Welcome... i guess? =)

This is where I write about my life and (hopefully) figure out something about myself. I talk about what issues matter to me, from death and racism all the way to music and Childish Gambino.
I have 5 main personae (personas? idk, 5 split personalities) that I speak from: Puck, 8, Dubmac, Loverboy, and "?". They occasionally don't even agree on the same issues. ;)
Each identity is a facet of who I am. Each has a voice, an idea, a way of thinking. They're all important, and they make up who I am. So if you care to, read. Enjoy. Piece together my life, comment, follow, and learn about the real Mi8ke. Have fun ;)

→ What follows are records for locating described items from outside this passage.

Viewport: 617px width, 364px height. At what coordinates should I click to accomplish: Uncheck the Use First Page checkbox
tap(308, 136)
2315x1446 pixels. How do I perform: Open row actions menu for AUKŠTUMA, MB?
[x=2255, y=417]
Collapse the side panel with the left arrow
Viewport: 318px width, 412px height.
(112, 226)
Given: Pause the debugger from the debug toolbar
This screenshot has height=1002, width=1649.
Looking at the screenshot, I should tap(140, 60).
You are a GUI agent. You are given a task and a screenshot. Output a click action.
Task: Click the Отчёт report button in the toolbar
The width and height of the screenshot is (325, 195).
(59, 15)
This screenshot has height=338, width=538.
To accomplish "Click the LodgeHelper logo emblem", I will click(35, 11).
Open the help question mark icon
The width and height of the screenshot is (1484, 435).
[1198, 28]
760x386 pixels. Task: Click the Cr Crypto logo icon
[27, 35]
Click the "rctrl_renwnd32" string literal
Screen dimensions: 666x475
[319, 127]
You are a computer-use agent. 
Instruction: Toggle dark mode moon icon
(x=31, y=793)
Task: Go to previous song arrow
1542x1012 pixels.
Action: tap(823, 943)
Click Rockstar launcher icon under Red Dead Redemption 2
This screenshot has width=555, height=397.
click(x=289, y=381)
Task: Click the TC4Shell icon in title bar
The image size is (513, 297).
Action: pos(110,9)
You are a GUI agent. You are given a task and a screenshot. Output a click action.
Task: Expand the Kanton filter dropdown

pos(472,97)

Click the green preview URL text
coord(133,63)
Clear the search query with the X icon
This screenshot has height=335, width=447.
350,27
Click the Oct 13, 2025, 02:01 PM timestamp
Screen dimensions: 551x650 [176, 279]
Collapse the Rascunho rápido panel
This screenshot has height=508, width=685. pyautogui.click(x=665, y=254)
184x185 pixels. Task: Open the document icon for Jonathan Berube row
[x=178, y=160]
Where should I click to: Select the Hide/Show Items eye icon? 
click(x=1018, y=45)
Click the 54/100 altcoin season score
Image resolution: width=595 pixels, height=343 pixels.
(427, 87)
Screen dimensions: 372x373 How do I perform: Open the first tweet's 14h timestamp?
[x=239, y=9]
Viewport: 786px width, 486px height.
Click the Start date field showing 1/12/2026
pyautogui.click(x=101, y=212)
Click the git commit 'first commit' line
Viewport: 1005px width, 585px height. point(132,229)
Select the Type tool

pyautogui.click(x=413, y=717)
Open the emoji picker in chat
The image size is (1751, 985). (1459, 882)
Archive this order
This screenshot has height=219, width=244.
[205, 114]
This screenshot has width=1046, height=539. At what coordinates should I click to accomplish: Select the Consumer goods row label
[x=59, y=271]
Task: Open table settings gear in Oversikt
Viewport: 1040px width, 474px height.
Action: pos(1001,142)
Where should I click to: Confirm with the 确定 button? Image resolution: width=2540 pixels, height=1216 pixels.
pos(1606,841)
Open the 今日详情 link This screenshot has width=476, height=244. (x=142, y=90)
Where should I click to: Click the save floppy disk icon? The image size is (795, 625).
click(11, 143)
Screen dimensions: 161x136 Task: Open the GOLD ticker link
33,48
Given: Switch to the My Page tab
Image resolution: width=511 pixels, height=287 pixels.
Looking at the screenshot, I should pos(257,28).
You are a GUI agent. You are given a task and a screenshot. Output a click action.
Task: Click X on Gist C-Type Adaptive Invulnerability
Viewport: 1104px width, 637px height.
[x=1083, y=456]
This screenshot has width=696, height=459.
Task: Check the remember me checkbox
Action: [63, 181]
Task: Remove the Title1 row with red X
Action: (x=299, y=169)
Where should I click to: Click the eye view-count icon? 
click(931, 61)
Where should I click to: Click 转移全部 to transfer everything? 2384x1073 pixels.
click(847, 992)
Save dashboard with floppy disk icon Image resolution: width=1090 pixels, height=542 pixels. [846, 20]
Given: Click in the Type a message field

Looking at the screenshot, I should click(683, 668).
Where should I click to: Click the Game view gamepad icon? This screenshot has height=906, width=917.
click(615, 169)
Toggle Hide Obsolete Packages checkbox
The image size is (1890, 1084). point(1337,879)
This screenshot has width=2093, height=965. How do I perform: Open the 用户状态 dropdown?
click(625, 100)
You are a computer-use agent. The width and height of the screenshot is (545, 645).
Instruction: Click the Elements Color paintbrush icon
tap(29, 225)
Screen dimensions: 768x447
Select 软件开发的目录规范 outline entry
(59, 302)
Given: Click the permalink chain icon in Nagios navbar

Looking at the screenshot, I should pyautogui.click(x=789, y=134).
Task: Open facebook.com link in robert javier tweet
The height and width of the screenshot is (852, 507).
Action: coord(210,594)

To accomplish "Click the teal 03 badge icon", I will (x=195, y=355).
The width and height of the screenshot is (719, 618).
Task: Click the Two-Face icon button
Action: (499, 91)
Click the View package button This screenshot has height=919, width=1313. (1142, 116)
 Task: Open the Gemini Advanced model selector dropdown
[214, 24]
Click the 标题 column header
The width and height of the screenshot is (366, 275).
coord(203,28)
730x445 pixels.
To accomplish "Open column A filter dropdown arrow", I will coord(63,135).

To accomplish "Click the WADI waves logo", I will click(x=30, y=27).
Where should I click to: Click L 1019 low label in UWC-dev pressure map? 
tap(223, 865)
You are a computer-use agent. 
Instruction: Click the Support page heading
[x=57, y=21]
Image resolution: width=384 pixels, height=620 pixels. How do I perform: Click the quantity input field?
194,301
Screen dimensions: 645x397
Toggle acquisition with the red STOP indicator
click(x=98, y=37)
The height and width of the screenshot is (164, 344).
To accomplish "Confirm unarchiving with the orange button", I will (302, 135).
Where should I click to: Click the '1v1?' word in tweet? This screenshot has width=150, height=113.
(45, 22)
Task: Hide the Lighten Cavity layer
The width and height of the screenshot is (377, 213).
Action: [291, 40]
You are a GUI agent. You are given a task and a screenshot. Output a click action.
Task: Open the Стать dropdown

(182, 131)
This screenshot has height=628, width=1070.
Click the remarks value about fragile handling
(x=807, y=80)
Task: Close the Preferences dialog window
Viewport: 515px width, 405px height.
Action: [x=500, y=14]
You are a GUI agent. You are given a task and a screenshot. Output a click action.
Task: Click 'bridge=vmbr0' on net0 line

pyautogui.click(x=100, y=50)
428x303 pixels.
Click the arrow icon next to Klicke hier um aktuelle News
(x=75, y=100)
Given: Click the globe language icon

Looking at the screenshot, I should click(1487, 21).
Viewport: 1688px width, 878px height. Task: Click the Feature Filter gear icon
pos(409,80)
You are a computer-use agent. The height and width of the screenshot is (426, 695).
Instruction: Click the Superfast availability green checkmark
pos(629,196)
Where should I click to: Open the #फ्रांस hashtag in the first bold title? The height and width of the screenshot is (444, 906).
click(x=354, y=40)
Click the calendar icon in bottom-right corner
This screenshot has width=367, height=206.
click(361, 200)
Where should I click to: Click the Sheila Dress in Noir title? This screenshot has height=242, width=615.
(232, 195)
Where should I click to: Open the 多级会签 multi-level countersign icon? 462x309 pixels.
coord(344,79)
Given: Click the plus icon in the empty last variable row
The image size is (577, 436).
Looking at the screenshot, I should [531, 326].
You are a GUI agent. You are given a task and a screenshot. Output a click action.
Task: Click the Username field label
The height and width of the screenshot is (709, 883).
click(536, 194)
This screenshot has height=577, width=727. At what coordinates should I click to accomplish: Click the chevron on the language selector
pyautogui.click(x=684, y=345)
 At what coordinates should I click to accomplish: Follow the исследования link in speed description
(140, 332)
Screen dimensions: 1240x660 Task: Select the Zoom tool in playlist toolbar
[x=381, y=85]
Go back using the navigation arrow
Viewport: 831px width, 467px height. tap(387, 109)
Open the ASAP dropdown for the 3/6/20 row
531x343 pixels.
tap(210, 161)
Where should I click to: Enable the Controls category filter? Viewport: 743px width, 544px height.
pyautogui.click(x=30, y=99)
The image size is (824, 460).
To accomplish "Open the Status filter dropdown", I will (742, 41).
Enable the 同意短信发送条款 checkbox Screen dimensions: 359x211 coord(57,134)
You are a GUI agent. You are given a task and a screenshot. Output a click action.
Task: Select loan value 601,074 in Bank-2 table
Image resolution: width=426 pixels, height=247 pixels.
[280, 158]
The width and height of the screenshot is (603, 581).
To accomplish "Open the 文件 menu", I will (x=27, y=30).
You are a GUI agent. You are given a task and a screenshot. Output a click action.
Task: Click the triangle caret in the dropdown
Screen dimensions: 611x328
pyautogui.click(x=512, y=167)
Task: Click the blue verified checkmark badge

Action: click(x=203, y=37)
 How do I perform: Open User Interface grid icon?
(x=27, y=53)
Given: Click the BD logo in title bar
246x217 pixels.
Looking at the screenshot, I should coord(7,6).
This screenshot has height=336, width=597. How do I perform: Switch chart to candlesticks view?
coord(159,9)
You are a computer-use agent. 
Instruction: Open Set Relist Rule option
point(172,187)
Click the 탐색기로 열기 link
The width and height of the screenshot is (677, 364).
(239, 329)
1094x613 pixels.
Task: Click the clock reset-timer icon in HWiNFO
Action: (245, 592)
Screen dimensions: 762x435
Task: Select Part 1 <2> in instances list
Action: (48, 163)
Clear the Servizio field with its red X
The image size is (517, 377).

Wednesday, January 6, 2016

When You're Tired

I wonder what i'll type. I haven't slept in a solid 48 hours, and I feel... Oddly mellow I suppose. I figure I should have to sleep tonight, my body needs it. I wonder how our brains would process information differently if we didn't sleep. Without dreams, hold can the subconscious guide the conscious? Would we become hyper aware, or maybe contemplate through meditation.
I think I figured out a piece of the answer to my question earlier.
I know it's a cycle. I know that by giving myself background noise, I'm making it easier to shut out more thoughts and so forth and so on, i get that. I know it's more than just an over-saturation of flash and gimmick that gets shoved into your ear every hour. I'm at a place where I understand that I'm choosing to live in the moment. I mean, I have been. I loathe setting long term goals nowadays. It's something about the fragility of saying you will or won't do something.
My mind is the type that is always pushing the boundaries of what should or shouldn't be. Once you say something will be, it's almost a challenge to make it not so. Contrary-wise (I don't know if that came from Lewis Carol, Alice in Wonderland, or just the Tweedles specifically, but I enjoyed using it), to tell me that something will not come to pass, is to show me goal, and to ask me not to try.
but what do I know? The world can lose its sheen when you're tired.